In “A Stable Hyperparameter Selection for the Gaussian RBF Kernel for Discrimination,” Jeongyoun Ahn provides a geometrical interpretation of the smoothing parameter in terms of the feature mapping implied by the radial basis function of a Gaussian kernel with bandwidth h. For small values of h, points get mapped to near uniformity on a hypersphere, whereas large values preserve the original distances between data points. Since the SVM is essentially a linear discriminator in the feature space, a natural (geometry-based) criterion is GB (h) = difference of the between-versus the within-sums of squares in the feature space, and h is chosen to maximize GB (h). This choice applies to any linear discriminator in the feature space, is computationally very efficient, has low variability under many underlying models, and tends to achieve better tuning than other methods in terms of minimizing the misclassification rate. This latter property is illustrated using nine benchmark data sets.

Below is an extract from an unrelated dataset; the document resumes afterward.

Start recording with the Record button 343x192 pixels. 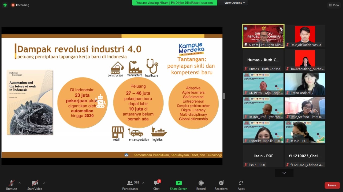click(x=201, y=185)
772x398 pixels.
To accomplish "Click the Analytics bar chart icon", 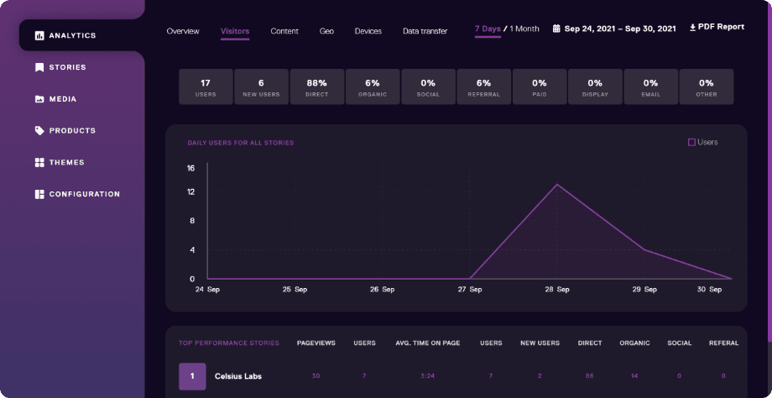I will pyautogui.click(x=39, y=35).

However, SVMs have some potential shortcomings. They can be overly sensitive to outliers and the number of support vectors needed to determine the classification boundary grows linearly with sample size. This last property is particularly troublesome when large amounts of training data are streaming and there is only a fixed, budgeted amount of storage. Sensitivity to outliers can be fixed by replacing the SVMs’s hinge loss function with a ramp loss that ignores all large deviations from boundary, but this comes at a high computational expense.
In “Online Training on a Budget of Support Vector Machines Using Twin Prototypes,” Zhuang Wang and Slobodan Vucetic propose using a fixed number of prototypes in place of support vectors. To accommodate a new example arriving near the current boundary, either the prototype farthest from the boundary is removed or two near prototypes are merged and the boundary is updated. In addition to being computationally efficient, this TVM attains comparable accuracy to the unconstrained SVM, as reported for 12 large benchmark data sets.

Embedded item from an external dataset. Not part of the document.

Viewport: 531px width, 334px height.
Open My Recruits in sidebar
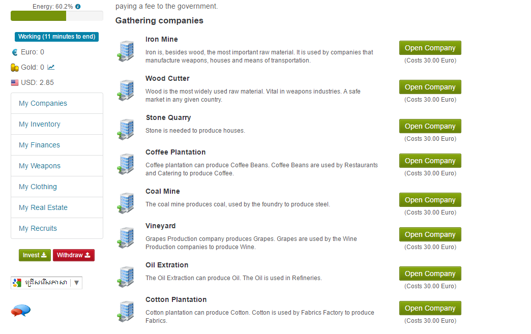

An interesting extension of learning from streaming data occurs when the response is not just a classification, but a real-valued vector Y, and the objective is to learn a linear regression linking to the input vector X. Giovanni Montana and Brian McWilliams tackle this problem in “Sparse Partial Least Squares Regression for Online Variable Selection with Multivariate Data Streams.”

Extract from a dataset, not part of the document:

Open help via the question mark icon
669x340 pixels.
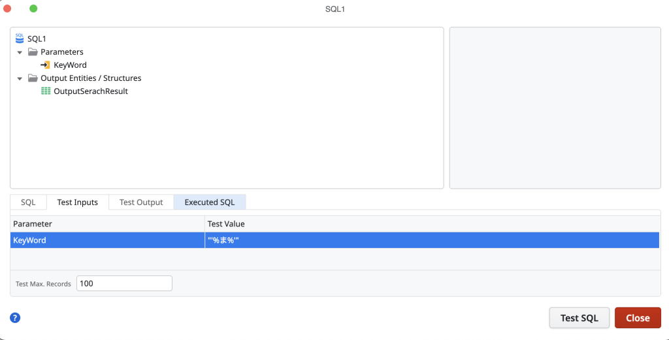[x=16, y=318]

A motivating problem is tracking multiple financial indexes, such as the S&P 100 and the Nikkei, using only a minimal number of distinct stocks. Novel techniques include regularizing the cross-covariance matrix M of X and Y to simplify partial least squares (PLS) estimation to ordinary least squares (OLS), which allows for sparse estimation by penalizing the L1 norm of the coefficients. The incremental Sparse PLS (iS-PLS) algorithm is the first to combine tracking of latent factors with variable selection in an adaptive fashion for data streams. The iS-PLS procedure allows the number of important latent factors and their weights to evolve over time; the important variables retained within each latent factor also evolve over time, but their number does not. This method is validated on both simulated and real data, including enhanced index tracking in which individual stocks are selected to outperform the indexes being tracked by a fixed percentage.
As a whole, these papers provide a snapshot of current research in classification and regression, making the procedures more self-adaptive and extending them to streaming data, either from a stable distribution or one subject to local trends, such as a market factor.